Signed-off-by: "Darrick J. Wong" <djwong@kernel.org>
---
tests/xfs/1897 | 172 ++++++++++++++++++++++++++++++++++++++++++++++++++++
tests/xfs/1897.out | 7 ++
2 files changed, 179 insertions(+)
create mode 100755 tests/xfs/1897
create mode 100755 tests/xfs/1897.out
diff --git a/tests/xfs/1897 b/tests/xfs/1897
new file mode 100755
index 00000000000000..4670c333a2d82c
--- /dev/null
+++ b/tests/xfs/1897
@@ -0,0 +1,172 @@
+#! /bin/bash
+# SPDX-License-Identifier: GPL-2.0-or-later
+# Copyright (c) 2024-2026 Oracle. All Rights Reserved.
+#
+# FS QA Test No. 1897
+#
+# Check that xfs_healer can report media errors.
+
+. ./common/preamble
+_begin_fstest auto quick scrub eio selfhealing
+
+_cleanup()
+{
+ cd /
+ rm -f $tmp.*
+ _dmerror_cleanup
+}
+
+. ./common/fuzzy
+. ./common/filter
+. ./common/dmerror
+. ./common/systemd
+
+_require_scratch
+_require_scrub
+_require_dm_target error
+_require_command "$XFS_HEALER_PROG" "xfs_healer"

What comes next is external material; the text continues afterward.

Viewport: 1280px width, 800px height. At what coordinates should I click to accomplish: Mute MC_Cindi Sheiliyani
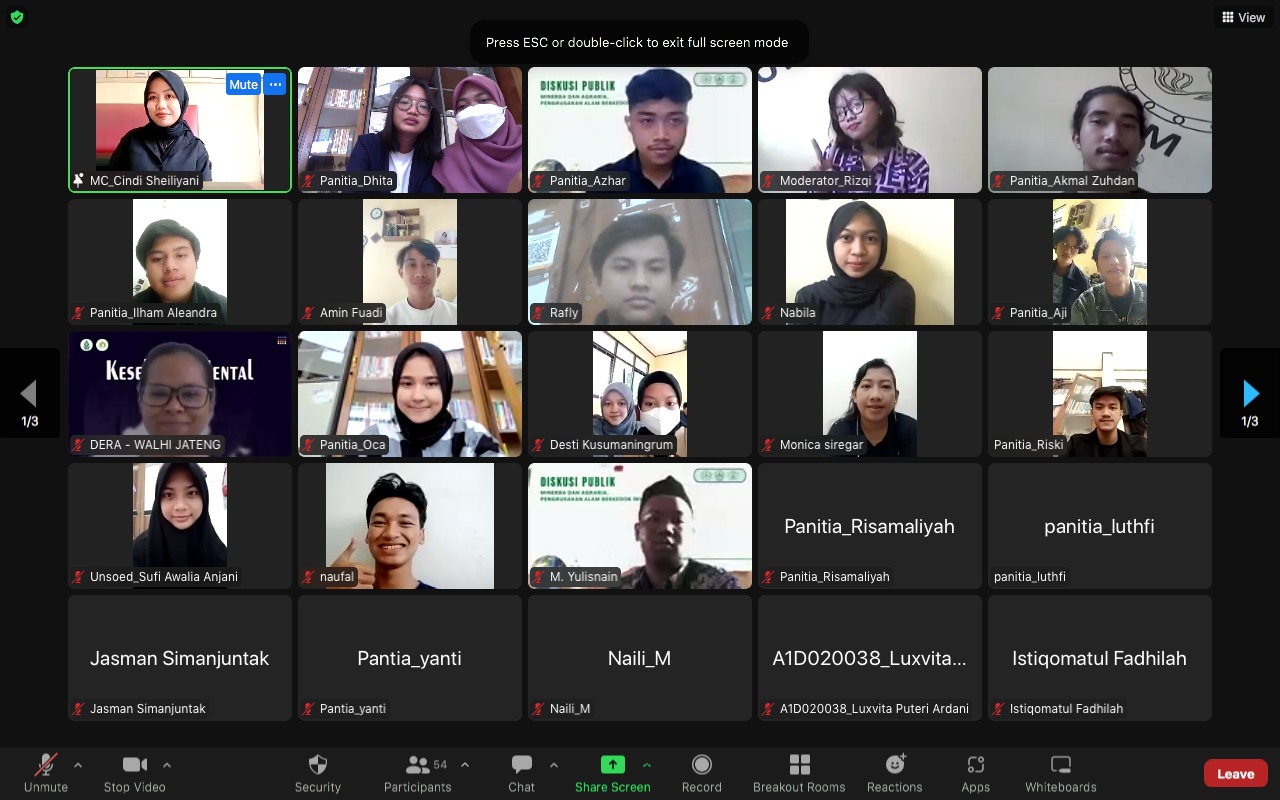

+_require_xfs_io_command verifymedia
+
+filter_healer() {
+ _filter_scratch | \
+ grep -E '(media failed|media error)' | \
+ sed \
+ -e 's/datadev/DEVICE/g' \
+ -e 's/rtdev/DEVICE/g' \
+ -e 's/ino [0-9]*/ino NUM/g' \
+ -e 's/gen 0x[0-9a-f]*/gen NUM/g' \
+ -e 's/pos [0-9]*/pos NUM/g' \
+ -e 's/len [0-9]*/len NUM/g' \
+ -e 's/0x[0-9a-f]*/NUM/g' \
+ -e 's|SCRATCH_MNT/a|VICTIM|g' \
+ -e 's|SCRATCH_MNT ino NUM gen NUM|VICTIM|g'
+}
+
+filter_verify() {
+ sed -e 's/\([a-z]*dev\): verify error at offset \([0-9]*\) length \([0-9]*\)/DEVICE: verify error at offset XXX length XXX/g'
+}
+
+_scratch_mkfs >> $seqres.full
+
+# The dm-error map added by this test doesn't work on zoned devices because
+# table sizes need to be aligned to the zone size, and even for zoned on
+# conventional this test will get confused because of the internal RT device.
+#
+# That check requires a mounted file system, so do a dummy mount before setting
+# up DM.
+_scratch_mount
+_require_xfs_scratch_non_zoned
+_require_xfs_healer $SCRATCH_MNT
+_scratch_unmount
+
+_dmerror_init
+_dmerror_mount
+
+# Write a file with 4 file blocks worth of data, figure out the LBA to target
+victim=$SCRATCH_MNT/a
+file_blksz=$(_get_file_block_size $SCRATCH_MNT)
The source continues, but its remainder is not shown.